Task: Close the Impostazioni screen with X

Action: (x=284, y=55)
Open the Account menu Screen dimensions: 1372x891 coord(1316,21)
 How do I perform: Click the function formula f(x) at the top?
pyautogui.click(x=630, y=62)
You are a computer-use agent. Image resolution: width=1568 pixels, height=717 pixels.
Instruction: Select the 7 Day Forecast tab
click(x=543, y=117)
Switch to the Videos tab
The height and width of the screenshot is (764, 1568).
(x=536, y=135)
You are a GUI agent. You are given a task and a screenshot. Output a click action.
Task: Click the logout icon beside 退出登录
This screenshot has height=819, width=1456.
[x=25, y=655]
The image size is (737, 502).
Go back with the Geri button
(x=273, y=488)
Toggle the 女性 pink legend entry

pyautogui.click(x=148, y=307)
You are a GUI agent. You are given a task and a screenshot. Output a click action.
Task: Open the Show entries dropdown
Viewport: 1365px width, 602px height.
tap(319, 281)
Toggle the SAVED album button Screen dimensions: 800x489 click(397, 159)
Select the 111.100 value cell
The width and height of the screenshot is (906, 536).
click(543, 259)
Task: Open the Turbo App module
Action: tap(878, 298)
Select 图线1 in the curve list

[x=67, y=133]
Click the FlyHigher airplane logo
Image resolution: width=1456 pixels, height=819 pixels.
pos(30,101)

* Work instructions
Copy the full listing verbatim.

* Exercise output
Task: Close the Impostazioni screen with X

Action: (x=284, y=55)
Open the Account menu Screen dimensions: 1372x891 coord(1316,21)
 How do I perform: Click the function formula f(x) at the top?
pyautogui.click(x=630, y=62)
You are a computer-use agent. Image resolution: width=1568 pixels, height=717 pixels.
Instruction: Select the 7 Day Forecast tab
click(x=543, y=117)
Switch to the Videos tab
The height and width of the screenshot is (764, 1568).
(x=536, y=135)
You are a GUI agent. You are given a task and a screenshot. Output a click action.
Task: Click the logout icon beside 退出登录
This screenshot has height=819, width=1456.
[x=25, y=655]
The image size is (737, 502).
Go back with the Geri button
(x=273, y=488)
Toggle the 女性 pink legend entry

pyautogui.click(x=148, y=307)
You are a GUI agent. You are given a task and a screenshot. Output a click action.
Task: Open the Show entries dropdown
Viewport: 1365px width, 602px height.
tap(319, 281)
Toggle the SAVED album button Screen dimensions: 800x489 click(397, 159)
Select the 111.100 value cell
The width and height of the screenshot is (906, 536).
click(543, 259)
Task: Open the Turbo App module
Action: tap(878, 298)
Select 图线1 in the curve list

[x=67, y=133]
Click the FlyHigher airplane logo
Image resolution: width=1456 pixels, height=819 pixels.
pos(30,101)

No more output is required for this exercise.